* _Exercise brief_
Reproduce the lines below verbatim, beginning with the line containing "This screenshot has width=541, height=248." and continuing through the line containing "click(x=1236, y=52)".

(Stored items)

------------------------------------------------------------------------

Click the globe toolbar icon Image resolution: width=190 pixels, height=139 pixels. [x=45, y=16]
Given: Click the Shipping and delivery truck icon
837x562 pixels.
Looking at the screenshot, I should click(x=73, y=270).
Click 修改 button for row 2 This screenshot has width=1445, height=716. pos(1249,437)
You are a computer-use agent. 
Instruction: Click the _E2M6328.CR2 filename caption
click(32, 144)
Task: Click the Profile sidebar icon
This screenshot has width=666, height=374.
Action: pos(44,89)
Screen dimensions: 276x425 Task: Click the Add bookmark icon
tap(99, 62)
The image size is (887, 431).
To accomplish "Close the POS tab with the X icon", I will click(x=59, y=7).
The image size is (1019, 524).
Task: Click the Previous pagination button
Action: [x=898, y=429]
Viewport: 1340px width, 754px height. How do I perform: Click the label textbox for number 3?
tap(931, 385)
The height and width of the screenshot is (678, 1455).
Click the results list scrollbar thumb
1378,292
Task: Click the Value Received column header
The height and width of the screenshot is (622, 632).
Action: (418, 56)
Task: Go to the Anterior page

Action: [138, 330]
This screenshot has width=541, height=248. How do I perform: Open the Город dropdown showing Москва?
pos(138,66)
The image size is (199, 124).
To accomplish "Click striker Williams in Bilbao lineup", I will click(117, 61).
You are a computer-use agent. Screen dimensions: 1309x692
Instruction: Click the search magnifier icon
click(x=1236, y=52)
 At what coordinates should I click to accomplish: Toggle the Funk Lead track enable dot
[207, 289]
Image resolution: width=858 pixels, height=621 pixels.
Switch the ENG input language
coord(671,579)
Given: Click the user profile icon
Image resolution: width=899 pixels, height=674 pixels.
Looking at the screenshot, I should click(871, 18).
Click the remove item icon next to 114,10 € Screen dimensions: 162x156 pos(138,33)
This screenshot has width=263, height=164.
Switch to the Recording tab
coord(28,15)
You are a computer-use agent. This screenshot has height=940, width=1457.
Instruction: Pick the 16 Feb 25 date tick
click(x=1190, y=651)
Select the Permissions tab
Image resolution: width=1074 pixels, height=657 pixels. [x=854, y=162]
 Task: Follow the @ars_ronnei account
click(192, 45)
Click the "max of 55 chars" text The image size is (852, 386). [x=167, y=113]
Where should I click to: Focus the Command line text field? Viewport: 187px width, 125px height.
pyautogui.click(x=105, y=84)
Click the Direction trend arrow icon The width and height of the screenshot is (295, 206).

------------------------------------------------------------------------

* _Solution_
This screenshot has width=541, height=248. How do I perform: Open the Город dropdown showing Москва?
pos(138,66)
The image size is (199, 124).
To accomplish "Click striker Williams in Bilbao lineup", I will click(117, 61).
You are a computer-use agent. Screen dimensions: 1309x692
Instruction: Click the search magnifier icon
click(x=1236, y=52)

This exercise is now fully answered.